The Scientific Literature: A Guided Tour

Edited by:
  • Joseph E. Harmon &
  • Alan G. Gross
University of Chicago Press: 2007. 312 pp. $29.00 (pbk); $72.50 (hbk) 0226316556 | ISBN: 0-226-31655-6

While the term 'scientific literature' is a commonplace usage, few scientists would acknowledge any connection between how they write and the works of novelists or poets. As long ago as the middle of the seventeenth century, the English originators of the scientific journal vigorously set themselves against all forms of fancy writing. The newly formed Royal Society of London separated “the knowledge of Nature...from the colours of Rhetorick”. The aim of scientific writing was to report, whereas rhetoric worked to distort. Today, few scientists consider themselves to be rhetoricians. How many even know the meaning of anaphora, antimetabole or litotes?

Robert Boyle (1627–1691) sometimes used the first-person singular in his scientific writing. Credit: THE ROYAL SOCIETY

But it's not that simple. The scientific literature reports, but it also aims to persuade readers that what it reports is reliable and significant. And the arts of persuasion are inevitably literary and, specifically, rhetorical. It is an arduously learned skill to write in the way that Nature deems acceptable. Conventions of scientific writing have changed enormously over the past few centuries and even over recent decades. The very big differences between Jane Austen's Persuasion and a scientific paper lie in the different patterns of rhetoric used in the latter, not in their absence from it.

There are now many historical and sociological studies of scientific communication. Joseph Harmon and Alan Gross's book, The Scientific Literature, is something different — neither a research monograph on the history of scientific writing nor a straightforward compilation of excerpts. Originating from an exhibition held at the University of Chicago in 2000, it includes about 125 examples of scientific writing taken from papers, books, reviews and Nobel speeches, and covers material from the seventeenth century up to the announcement of the rough draft of the human genome in 2001.

An excerpt is rarely longer than 500 words and sometimes as brief as 150, or may just be a diagram. These scientific snippets are embedded in strands of editorial commentary describing, highlighting and interpreting them. The tone is genial: this “guided tour” doesn't threaten arduous intellectual adventure. Rhetorical terms are explained, scientific authors are identified, and pertinent scientific contexts introduced.

There is no single argument embodied in this book — more a selection of sensibilities intended to help readers appreciate the remarkable and shifting set of literary forms that scientific writing has assumed. One theme is historical change. The authors point out that, not surprisingly, specialization has been accompanied by increasingly exclusive scientific writing. There never was a golden age when every educated person could read everything in the scientific literature — Newton's Principia defeated all but a small number of natural philosophers and mathematicians. But until the mid-nineteenth century, the general readership of such periodicals as the Edinburgh Review might find serious treatments of what was up in geology, astronomy or mathematics, written by notable scientists.

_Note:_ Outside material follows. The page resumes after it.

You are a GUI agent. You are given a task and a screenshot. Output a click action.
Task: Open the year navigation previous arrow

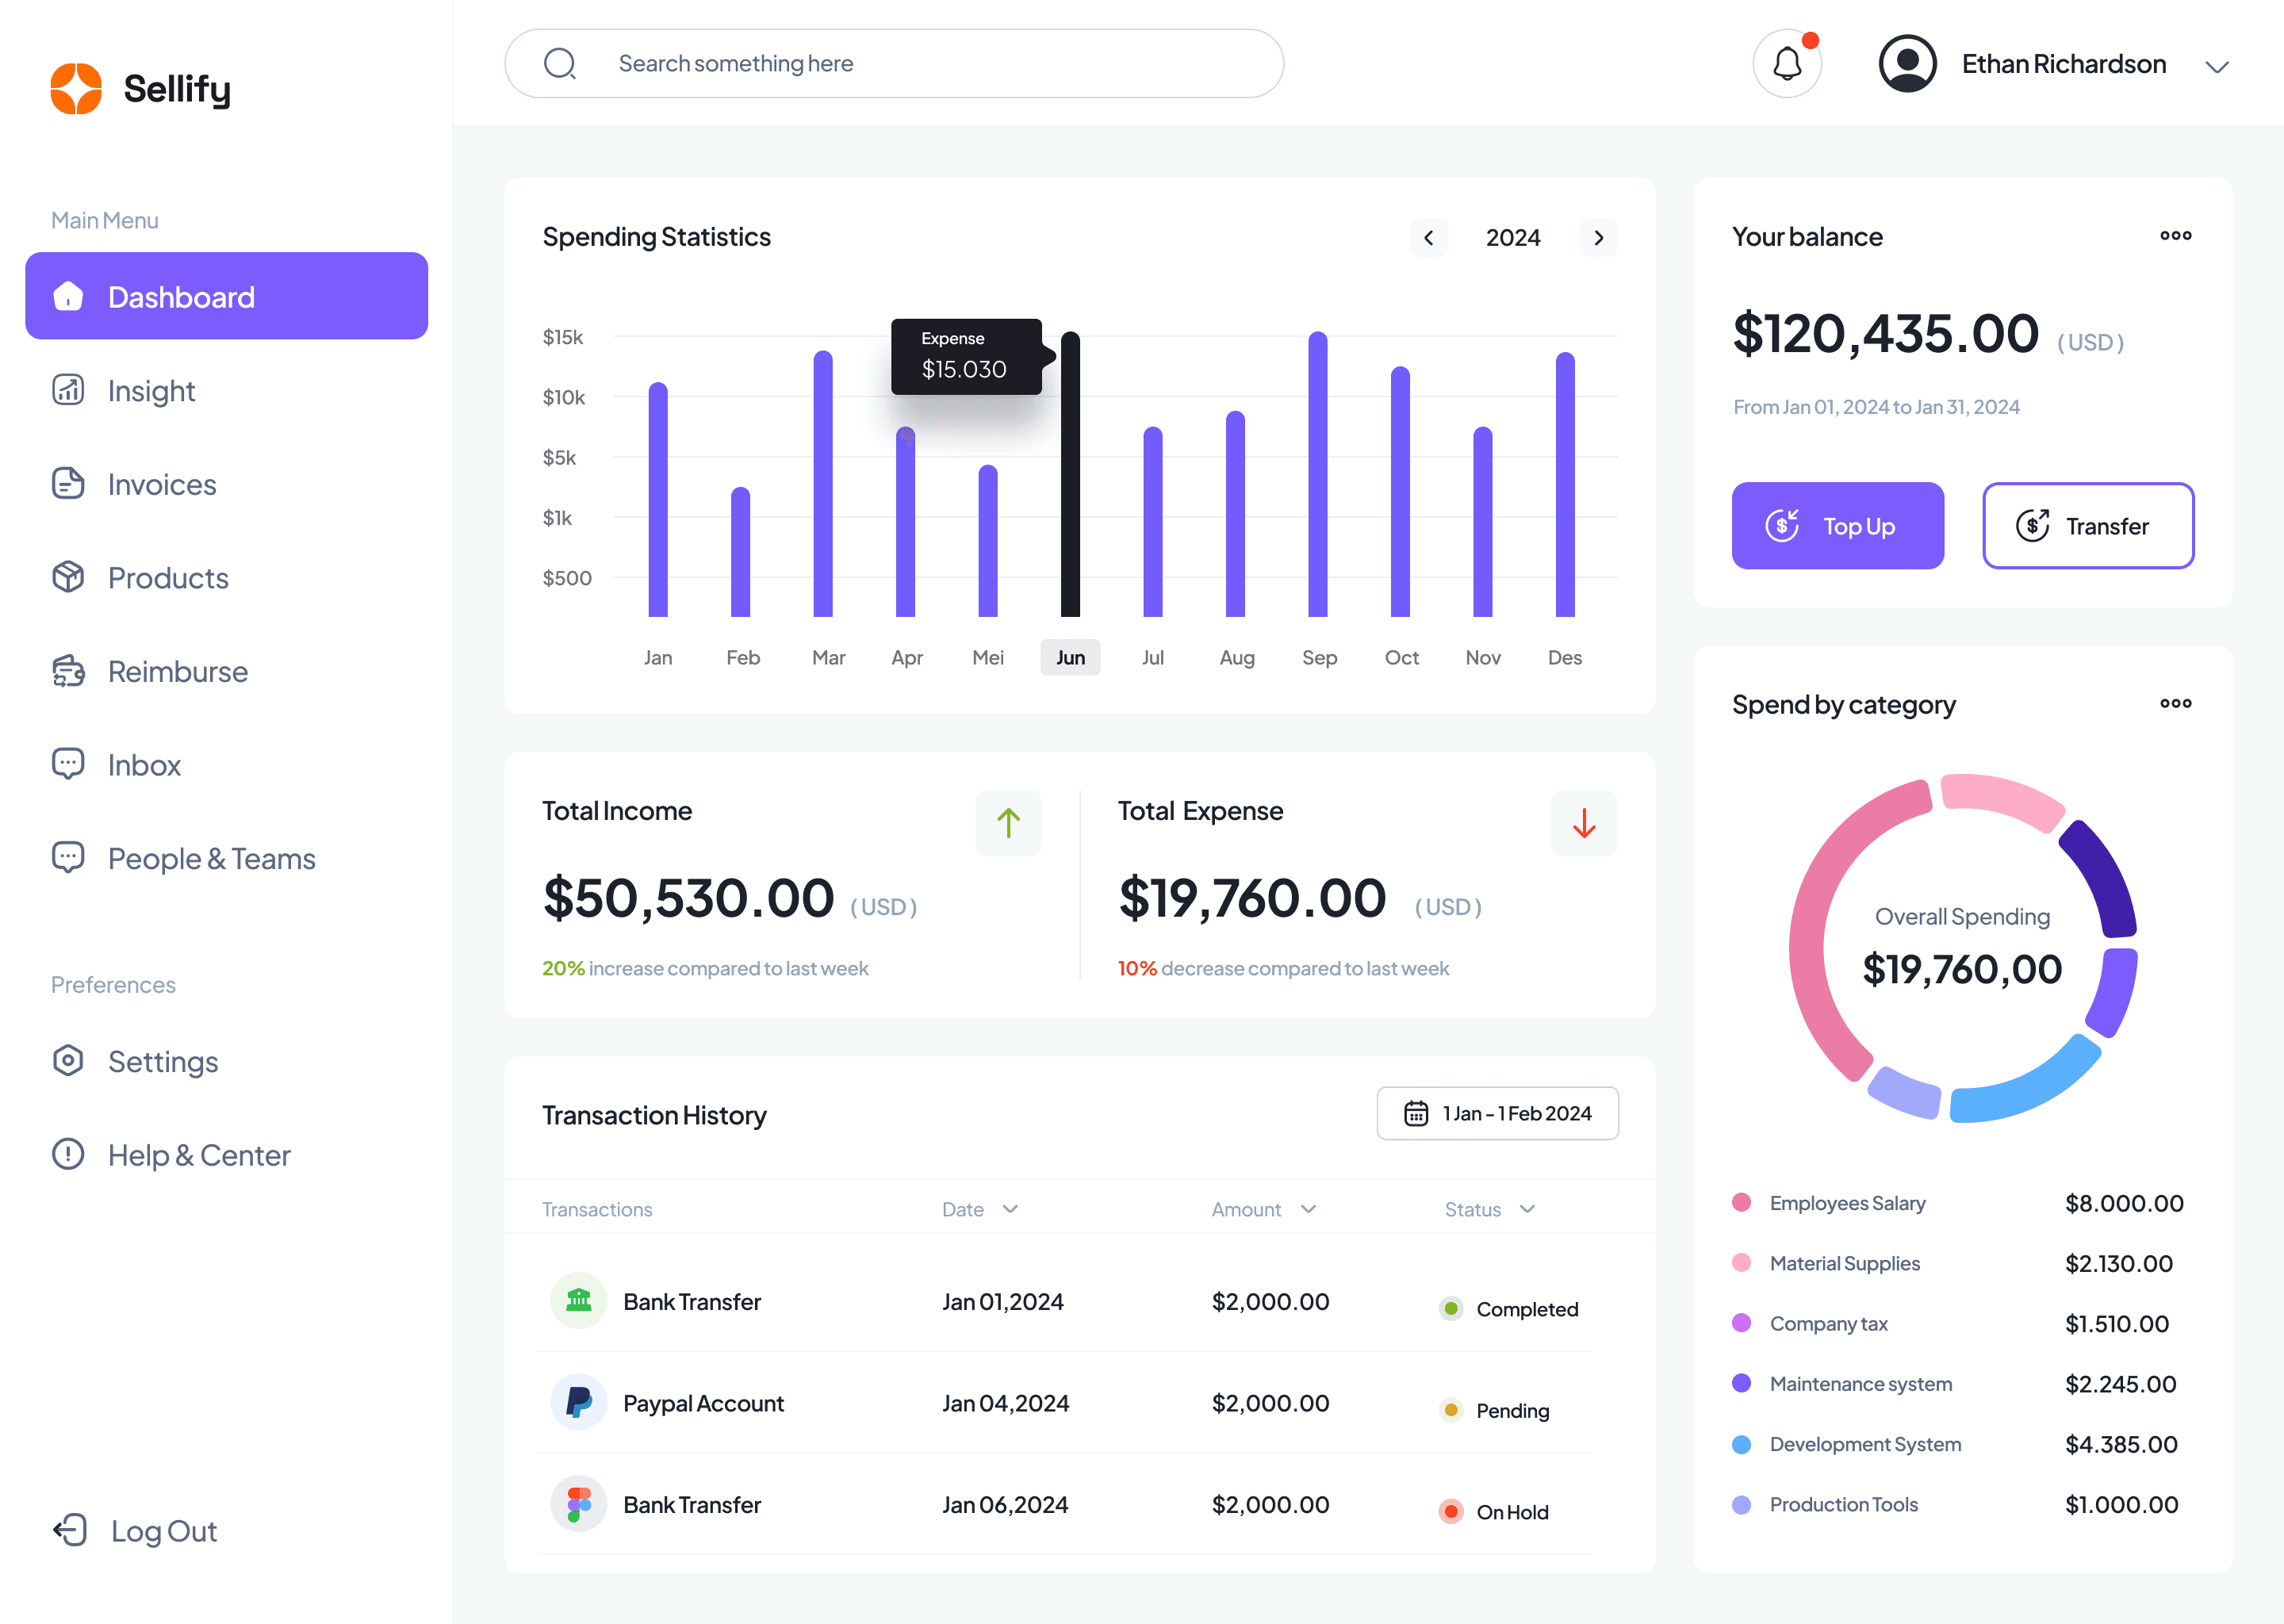(1428, 236)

The accelerating incomprehensibility of scientific writing to the average educated person is not merely the fault of the much-lamented 'public ignorance of science'. Specialists have been so successful in constructing and bounding their own audiences that they rarely feel any need to address the laity or even scientists in other disciplines. Indeed, the plant physiologist is likely to be just as poorly equipped as any non-scientist to read a paper on superconductivity.

Another theme is the impersonality of scientific prose. Scientific writing has always been relatively impersonal, but the literary forms of impersonality have changed over time. In the seventeenth century, Robert Boyle used thickly layered circumstantial reporting to portray himself as a modest witness of his experiments, his judgement uncoloured by theoretical interest. He was nevertheless a witness at the centre of his own narratives, not averse to using the first-person singular — “I did X, I saw Y”. By the nineteenth century — when the French physiologist Claude Bernard coined the aphorism “Art is I; Science is We” — the scientific author became increasingly submerged in either the first-person plural (“We did X, we saw Y”) or in the passive voice now standard in scientific papers (“X was done, Y was seen”).

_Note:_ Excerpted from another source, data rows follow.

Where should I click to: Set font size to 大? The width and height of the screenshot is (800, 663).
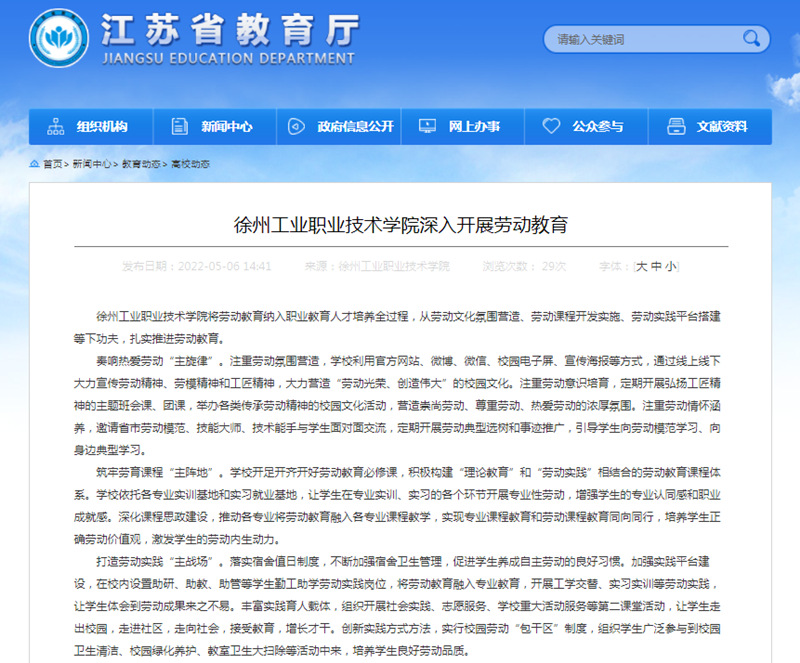pyautogui.click(x=642, y=266)
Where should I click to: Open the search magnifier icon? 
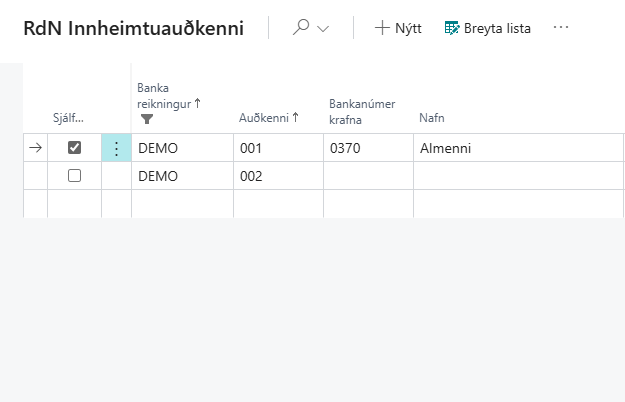click(300, 28)
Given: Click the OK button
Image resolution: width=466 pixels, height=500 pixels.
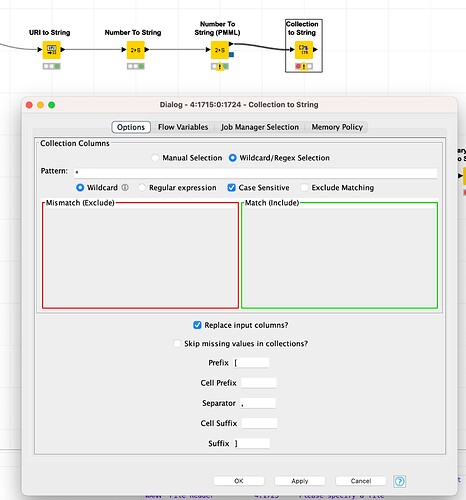Looking at the screenshot, I should click(239, 481).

The rhetorical convention here implies that scientific authors do not matter to what they report in the same way that Jane Austen matters to Persuasion. Although some insist that scientific research is an imaginative exercise and that its findings have an aesthetic character, the convention of impersonality is testimony to the opposite sensibility. Science is considered to discover; art to create.

Harmon and Gross are quite right to draw attention to non-verbal forms of communication and the changes produced by both instrumental and representational technologies on the ability of the scientific literature to show as well as say. Wood or copperplate engravings were important in seventeenth-century science, but such images were expensive to produce and limited in their information content. Now, practically every issue of a scientific journal is a cornucopia of high-bandwidth visual communication sometimes even in online video form. It is becoming easier to envisage present-day science communication without words than without images. It is disappointing then that many of the illustrations in The Scientific Literature are so murkily reproduced. Maybe it is easier for humanists to say that visual communication is important than for them and their publishers to act as if it is.